Evaluating Out-of-Distribution Detectors Through Adversarial Generation of Outliers
This addresses the need for more realistic robustness assessment in OOD detection, which is crucial for safety-critical applications like autonomous systems, though it is incremental as it builds on existing evaluation methods.
The paper tackles the problem of evaluating out-of-distribution (OOD) detectors by proposing EvG, a new protocol that uses generative models and MCMC sampling to create realistic outliers, revealing weaknesses in state-of-the-art detectors.

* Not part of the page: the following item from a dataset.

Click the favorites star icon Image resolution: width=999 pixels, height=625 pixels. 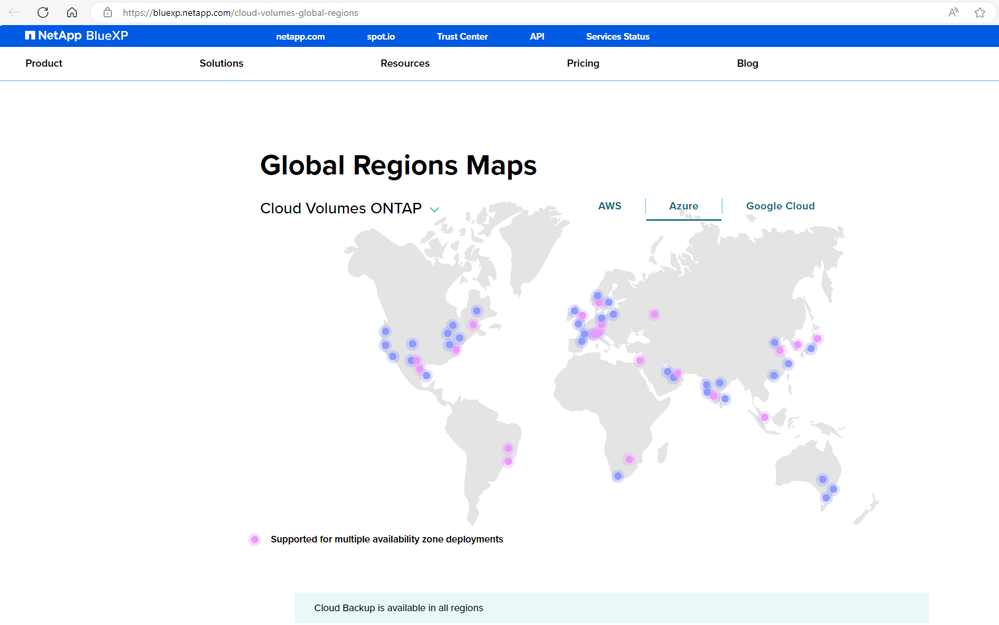tap(980, 13)
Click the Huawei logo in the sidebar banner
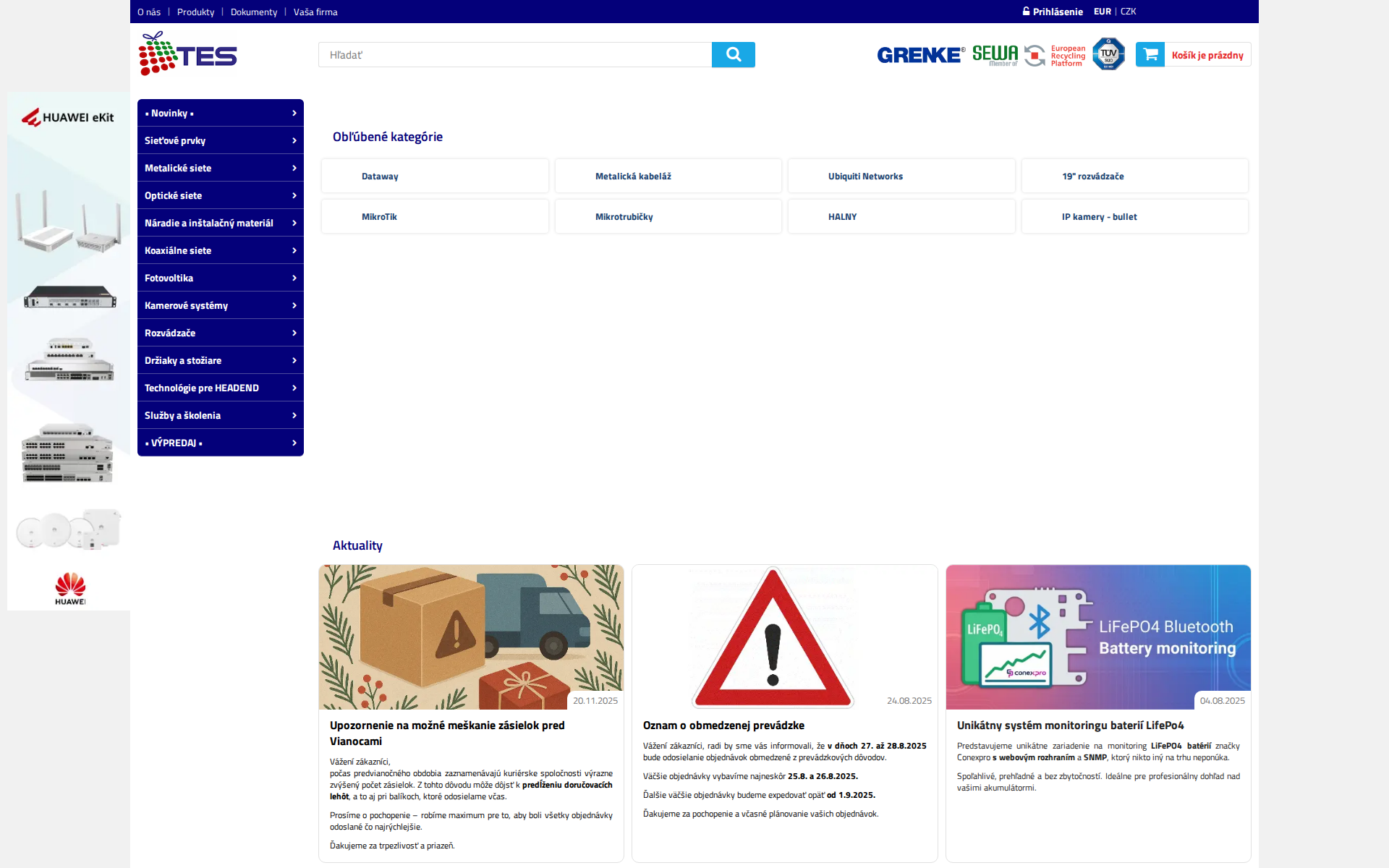The image size is (1389, 868). 69,587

A reliable evaluation method is essential for building a robust out-of-distribution (OOD) detector. Current robustness evaluation protocols for OOD detectors rely on injecting perturbations to outlier data. However, the perturbations are unlikely to occur naturally or not relevant to the content of data, providing a limited assessment of robustness. In this paper, we propose Evaluation-via-Generation for OOD detectors (EvG), a new protocol for investigating the robustness of OOD detectors under more realistic modes of variation in outliers. EvG utilizes a generative model to synthesize plausible outliers, and employs MCMC sampling to find outliers misclassified as in-distribution with the highest confidence by a detector. We perform a comprehensive benchmark comparison of the performance of state-of-the-art OOD detectors using EvG, uncovering previously overlooked weaknesses.